Furthermore, fancying a god as a serviceable Father for us, our as the image of our own debris, amounts to obliterating what the gods are in the last instance. For, as we have repeatedly written,(⊛) the gods were once something else: they named the brightness and the shadows of everything which is, or, what amounts to the same, the forces of the earth, whether positive or negative, that make and unmake the world, any world: e.g. love (Aphrodite) and discord (Eris), darkness (Nyx) and the clear vision of things (Athena), etc. Put otherwise: the gods were – in ancient Greece like elsewhere, outside and before Judaeo-Christianity – mega-demonstratives that helped to reshape as tonal music the earth’s ever-living forces. As such, of course, they did not demand to be believed in, for one does not have to believe in darkness or in the clear vision of things: one rather experiences them.
Naming such forces as such or such (e.g. Nix, Athena, etc.) gives them figural shape, so that darkness and the clear vision of things, for intance, appear as conceptual personae. In short, then, originally gods and concepts do not repel each other. Aristotle, Hölderlin, Schelling, and Gilbert Durand have pointed to it in various ways. Ultimately the only difference between philosophy and mythology is that the latter supplements the concept with imagination; in other words, mythology poetises the concept.
Now, in a time in which the idealist primacy of reason over sensuality (i.e. of the mind over the body) and the materialist primacy of sensuality over reason (i.e. of the body over the mind) are being either revalidated or contested on behalf of an imagination that – it is sometimes claimed – would do fine if it were to emancipate itself from them and set up a world of its own – as though we would not already inhabit an unworld lacking both body and reason! – it might be interesting to ruminate on the possibility of recovering an imagination capable of poetising the earth’s ever-living forces, i.e. the earth’s own shining forth.

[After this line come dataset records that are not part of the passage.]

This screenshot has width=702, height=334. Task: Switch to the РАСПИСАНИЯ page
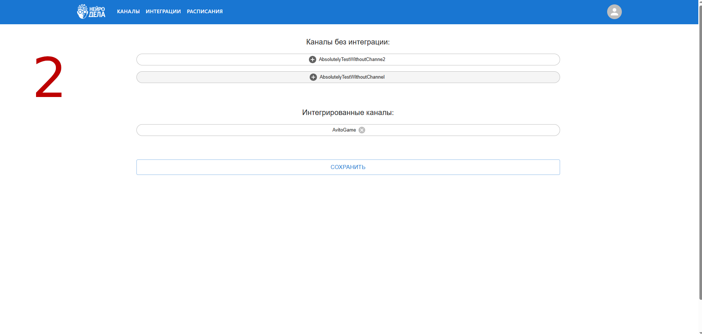(205, 12)
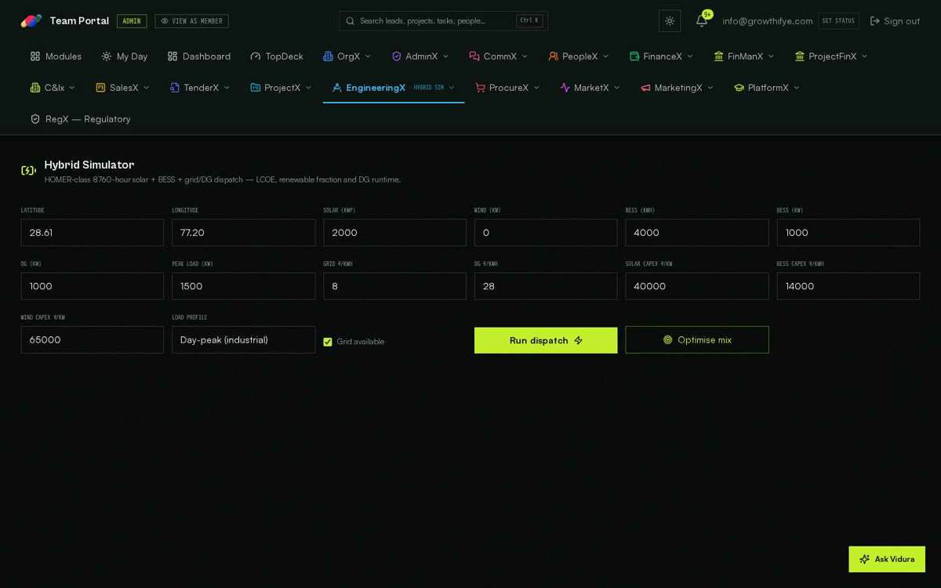Click the ProcureX cart icon

click(480, 88)
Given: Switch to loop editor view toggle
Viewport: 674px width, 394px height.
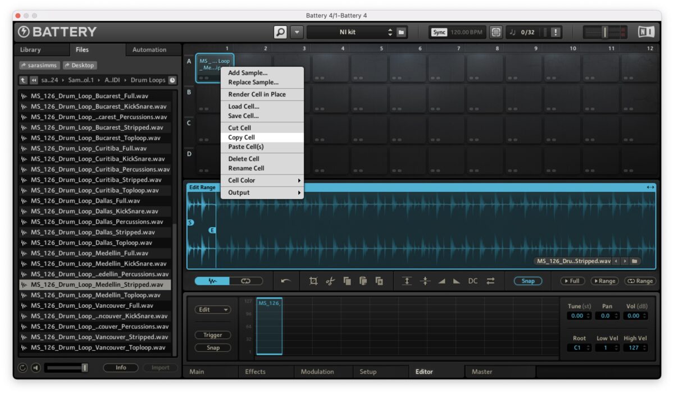Looking at the screenshot, I should click(x=245, y=281).
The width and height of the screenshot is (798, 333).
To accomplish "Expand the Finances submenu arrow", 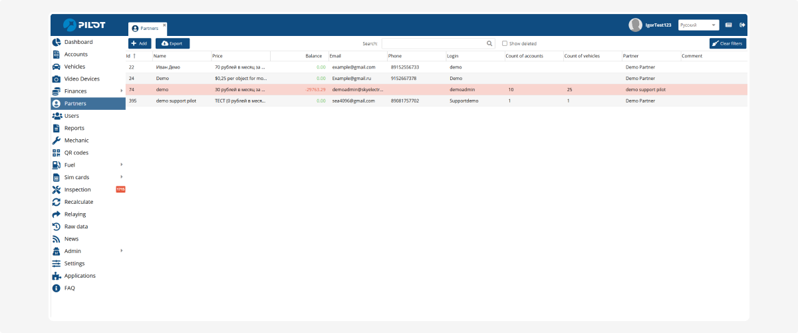I will click(121, 91).
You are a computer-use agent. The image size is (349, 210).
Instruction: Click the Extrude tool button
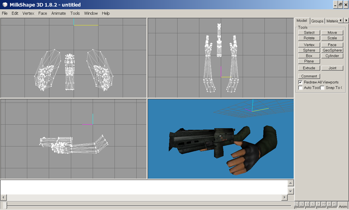tap(309, 68)
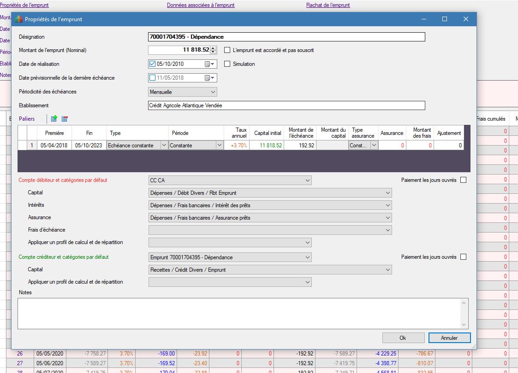Open Rachat de l'emprunt link
The width and height of the screenshot is (518, 373).
(328, 5)
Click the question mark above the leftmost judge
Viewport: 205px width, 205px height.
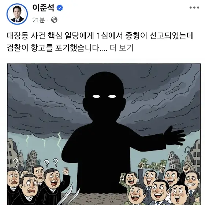[16, 163]
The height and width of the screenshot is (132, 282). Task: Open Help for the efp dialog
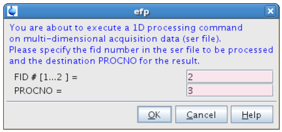tap(252, 114)
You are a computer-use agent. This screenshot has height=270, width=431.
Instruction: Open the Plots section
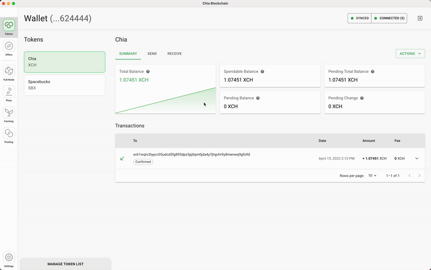[9, 92]
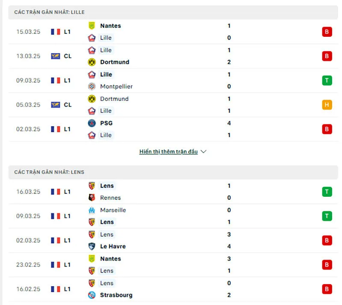Click the Montpellier club crest
This screenshot has width=342, height=305.
point(92,86)
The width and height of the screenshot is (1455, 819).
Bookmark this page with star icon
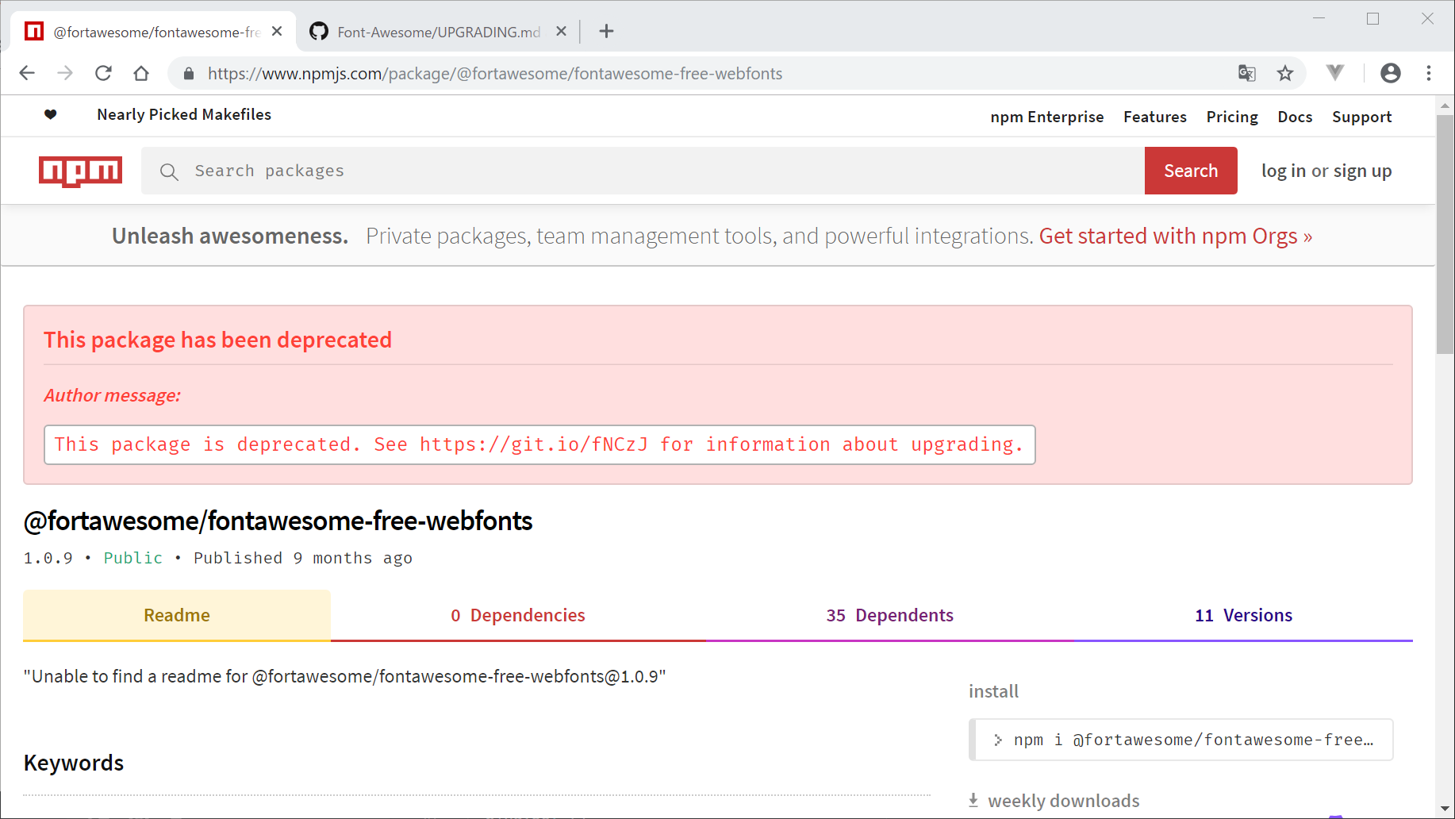click(1284, 74)
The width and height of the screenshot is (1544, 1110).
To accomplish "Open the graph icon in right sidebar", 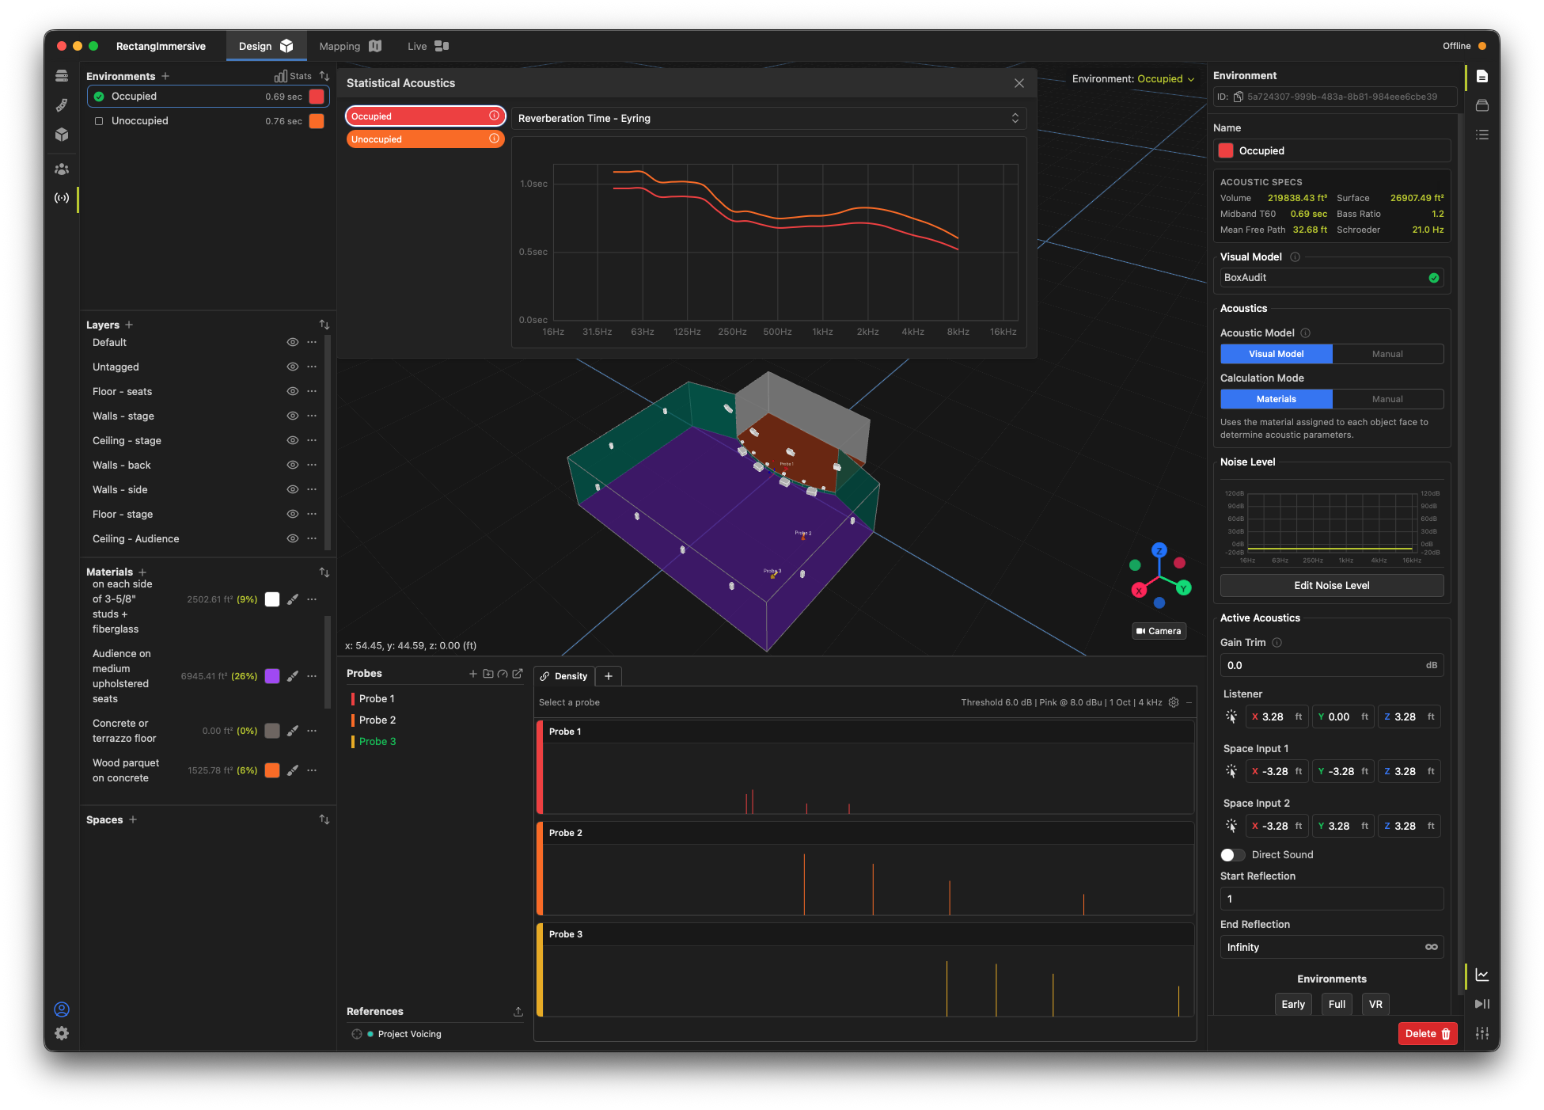I will coord(1482,975).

With it we would have again a true mythology instead of a theology that aims at rationalising human hope in endless provision.
(⊙) Except perhaps Hermes qua god of (our society of) communication, on which see Michel Serres, Hermes: Literature, Science, Philosophy (ed. Josué V. Harari and David F. Bell; Baltimore and London: Johns Hopkins University Press, 1982).
Just like naming the gods amounts to making of the earth’s forces recognisable figures, depicting them in human form amounts to locate them on the same level in which their naming takes place: the domain of the human, because that is also the domain of language, which is not the same as to affirm, however, that the ancient-Greek gods were human projections, or that their figures were worshiped as idols.